Description of the task.
The full set of entries, reproduced exactly, is the expected answer.

___ Task material

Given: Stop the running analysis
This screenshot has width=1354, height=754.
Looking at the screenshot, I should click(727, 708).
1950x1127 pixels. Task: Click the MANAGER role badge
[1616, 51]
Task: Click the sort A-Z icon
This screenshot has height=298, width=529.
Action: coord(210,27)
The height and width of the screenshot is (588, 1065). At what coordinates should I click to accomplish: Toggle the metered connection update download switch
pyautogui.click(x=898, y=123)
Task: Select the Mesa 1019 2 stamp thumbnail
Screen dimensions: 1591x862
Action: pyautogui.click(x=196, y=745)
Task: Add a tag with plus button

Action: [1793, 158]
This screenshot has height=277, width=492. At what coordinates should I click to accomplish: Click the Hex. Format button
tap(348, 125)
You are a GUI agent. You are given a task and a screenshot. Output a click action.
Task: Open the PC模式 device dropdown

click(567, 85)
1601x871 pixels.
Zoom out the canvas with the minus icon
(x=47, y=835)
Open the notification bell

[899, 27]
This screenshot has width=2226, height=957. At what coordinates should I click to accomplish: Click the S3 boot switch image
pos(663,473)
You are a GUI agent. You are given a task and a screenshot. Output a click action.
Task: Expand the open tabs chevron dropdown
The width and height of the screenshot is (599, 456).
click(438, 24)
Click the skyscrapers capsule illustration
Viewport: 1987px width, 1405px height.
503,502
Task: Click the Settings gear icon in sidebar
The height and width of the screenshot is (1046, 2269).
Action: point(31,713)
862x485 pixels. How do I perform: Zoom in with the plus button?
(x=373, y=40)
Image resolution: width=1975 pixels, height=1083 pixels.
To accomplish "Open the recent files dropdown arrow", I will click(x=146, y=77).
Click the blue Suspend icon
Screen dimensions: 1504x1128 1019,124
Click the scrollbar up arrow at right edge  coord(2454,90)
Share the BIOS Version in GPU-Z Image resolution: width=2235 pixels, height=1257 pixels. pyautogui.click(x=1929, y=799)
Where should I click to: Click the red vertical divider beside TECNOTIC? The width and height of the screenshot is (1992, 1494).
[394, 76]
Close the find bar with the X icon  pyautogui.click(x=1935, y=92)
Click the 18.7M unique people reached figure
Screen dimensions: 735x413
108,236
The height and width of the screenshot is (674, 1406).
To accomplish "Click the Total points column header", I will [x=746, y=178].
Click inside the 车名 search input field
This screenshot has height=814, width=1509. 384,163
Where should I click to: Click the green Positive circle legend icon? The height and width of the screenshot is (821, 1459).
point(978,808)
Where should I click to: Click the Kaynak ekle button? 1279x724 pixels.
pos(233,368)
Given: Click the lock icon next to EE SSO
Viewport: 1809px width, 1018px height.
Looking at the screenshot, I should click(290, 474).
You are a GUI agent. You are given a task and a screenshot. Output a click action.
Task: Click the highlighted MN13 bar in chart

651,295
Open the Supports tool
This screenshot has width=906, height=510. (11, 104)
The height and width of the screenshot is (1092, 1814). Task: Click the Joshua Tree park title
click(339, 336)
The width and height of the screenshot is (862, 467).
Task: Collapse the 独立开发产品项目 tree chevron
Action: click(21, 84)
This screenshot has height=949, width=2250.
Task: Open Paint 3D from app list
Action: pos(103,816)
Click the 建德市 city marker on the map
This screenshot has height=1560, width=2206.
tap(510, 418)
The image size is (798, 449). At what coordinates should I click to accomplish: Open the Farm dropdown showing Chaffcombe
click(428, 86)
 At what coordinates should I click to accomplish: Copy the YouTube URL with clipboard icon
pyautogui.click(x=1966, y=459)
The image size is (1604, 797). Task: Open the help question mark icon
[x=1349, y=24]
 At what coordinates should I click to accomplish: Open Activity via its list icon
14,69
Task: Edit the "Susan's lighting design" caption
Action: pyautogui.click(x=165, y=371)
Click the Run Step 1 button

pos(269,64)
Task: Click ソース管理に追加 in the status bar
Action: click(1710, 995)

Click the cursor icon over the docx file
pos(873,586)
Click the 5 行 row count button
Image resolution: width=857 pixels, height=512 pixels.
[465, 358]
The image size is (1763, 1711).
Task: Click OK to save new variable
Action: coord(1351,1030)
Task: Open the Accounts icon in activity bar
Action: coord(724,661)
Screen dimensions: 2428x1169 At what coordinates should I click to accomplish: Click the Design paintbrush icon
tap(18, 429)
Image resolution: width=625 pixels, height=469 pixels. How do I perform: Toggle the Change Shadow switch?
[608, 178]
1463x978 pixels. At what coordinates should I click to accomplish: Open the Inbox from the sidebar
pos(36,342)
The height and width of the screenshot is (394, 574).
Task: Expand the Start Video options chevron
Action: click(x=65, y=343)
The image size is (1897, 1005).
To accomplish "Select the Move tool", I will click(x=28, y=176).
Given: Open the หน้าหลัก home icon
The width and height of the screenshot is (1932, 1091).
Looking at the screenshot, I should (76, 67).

______

Reply to the task.
Given: Stop the running analysis
This screenshot has width=1354, height=754.
Looking at the screenshot, I should click(727, 708).
1950x1127 pixels. Task: Click the MANAGER role badge
[1616, 51]
Task: Click the sort A-Z icon
This screenshot has height=298, width=529.
Action: coord(210,27)
The height and width of the screenshot is (588, 1065). At what coordinates should I click to accomplish: Toggle the metered connection update download switch
pyautogui.click(x=898, y=123)
Task: Select the Mesa 1019 2 stamp thumbnail
Screen dimensions: 1591x862
Action: pyautogui.click(x=196, y=745)
Task: Add a tag with plus button

Action: [1793, 158]
This screenshot has height=277, width=492. At what coordinates should I click to accomplish: Click the Hex. Format button
tap(348, 125)
You are a GUI agent. You are given a task and a screenshot. Output a click action.
Task: Open the PC模式 device dropdown

click(567, 85)
1601x871 pixels.
Zoom out the canvas with the minus icon
(x=47, y=835)
Open the notification bell

[899, 27]
This screenshot has width=2226, height=957. At what coordinates should I click to accomplish: Click the S3 boot switch image
pos(663,473)
You are a GUI agent. You are given a task and a screenshot. Output a click action.
Task: Expand the open tabs chevron dropdown
The width and height of the screenshot is (599, 456).
click(438, 24)
Click the skyscrapers capsule illustration
Viewport: 1987px width, 1405px height.
503,502
Task: Click the Settings gear icon in sidebar
The height and width of the screenshot is (1046, 2269).
Action: point(31,713)
862x485 pixels. How do I perform: Zoom in with the plus button?
(x=373, y=40)
Image resolution: width=1975 pixels, height=1083 pixels.
To accomplish "Open the recent files dropdown arrow", I will click(x=146, y=77).
Click the blue Suspend icon
Screen dimensions: 1504x1128 1019,124
Click the scrollbar up arrow at right edge  coord(2454,90)
Share the BIOS Version in GPU-Z Image resolution: width=2235 pixels, height=1257 pixels. pyautogui.click(x=1929, y=799)
Where should I click to: Click the red vertical divider beside TECNOTIC? The width and height of the screenshot is (1992, 1494).
[394, 76]
Close the find bar with the X icon  pyautogui.click(x=1935, y=92)
Click the 18.7M unique people reached figure
Screen dimensions: 735x413
108,236
The height and width of the screenshot is (674, 1406).
To accomplish "Click the Total points column header", I will [x=746, y=178].
Click inside the 车名 search input field
This screenshot has height=814, width=1509. 384,163
Where should I click to: Click the green Positive circle legend icon? The height and width of the screenshot is (821, 1459).
point(978,808)
Where should I click to: Click the Kaynak ekle button? 1279x724 pixels.
pos(233,368)
Given: Click the lock icon next to EE SSO
Viewport: 1809px width, 1018px height.
Looking at the screenshot, I should click(290, 474).
You are a GUI agent. You are given a task and a screenshot. Output a click action.
Task: Click the highlighted MN13 bar in chart

651,295
Open the Supports tool
This screenshot has width=906, height=510. (11, 104)
The height and width of the screenshot is (1092, 1814). Task: Click the Joshua Tree park title
click(339, 336)
The width and height of the screenshot is (862, 467).
Task: Collapse the 独立开发产品项目 tree chevron
Action: click(21, 84)
This screenshot has height=949, width=2250.
Task: Open Paint 3D from app list
Action: pos(103,816)
Click the 建德市 city marker on the map
This screenshot has height=1560, width=2206.
tap(510, 418)
The image size is (798, 449). At what coordinates should I click to accomplish: Open the Farm dropdown showing Chaffcombe
click(428, 86)
 At what coordinates should I click to accomplish: Copy the YouTube URL with clipboard icon
pyautogui.click(x=1966, y=459)
The image size is (1604, 797). Task: Open the help question mark icon
[x=1349, y=24]
 At what coordinates should I click to accomplish: Open Activity via its list icon
14,69
Task: Edit the "Susan's lighting design" caption
Action: pyautogui.click(x=165, y=371)
Click the Run Step 1 button

pos(269,64)
Task: Click ソース管理に追加 in the status bar
Action: click(1710, 995)

Click the cursor icon over the docx file
pos(873,586)
Click the 5 行 row count button
Image resolution: width=857 pixels, height=512 pixels.
[465, 358]
The image size is (1763, 1711).
Task: Click OK to save new variable
Action: coord(1351,1030)
Task: Open the Accounts icon in activity bar
Action: coord(724,661)
Screen dimensions: 2428x1169 At what coordinates should I click to accomplish: Click the Design paintbrush icon
tap(18, 429)
Image resolution: width=625 pixels, height=469 pixels. How do I perform: Toggle the Change Shadow switch?
[608, 178]
1463x978 pixels. At what coordinates should I click to accomplish: Open the Inbox from the sidebar
pos(36,342)
The height and width of the screenshot is (394, 574).
Task: Expand the Start Video options chevron
Action: click(x=65, y=343)
The image size is (1897, 1005).
To accomplish "Select the Move tool", I will click(x=28, y=176).
Given: Open the หน้าหลัก home icon
The width and height of the screenshot is (1932, 1091).
Looking at the screenshot, I should (76, 67).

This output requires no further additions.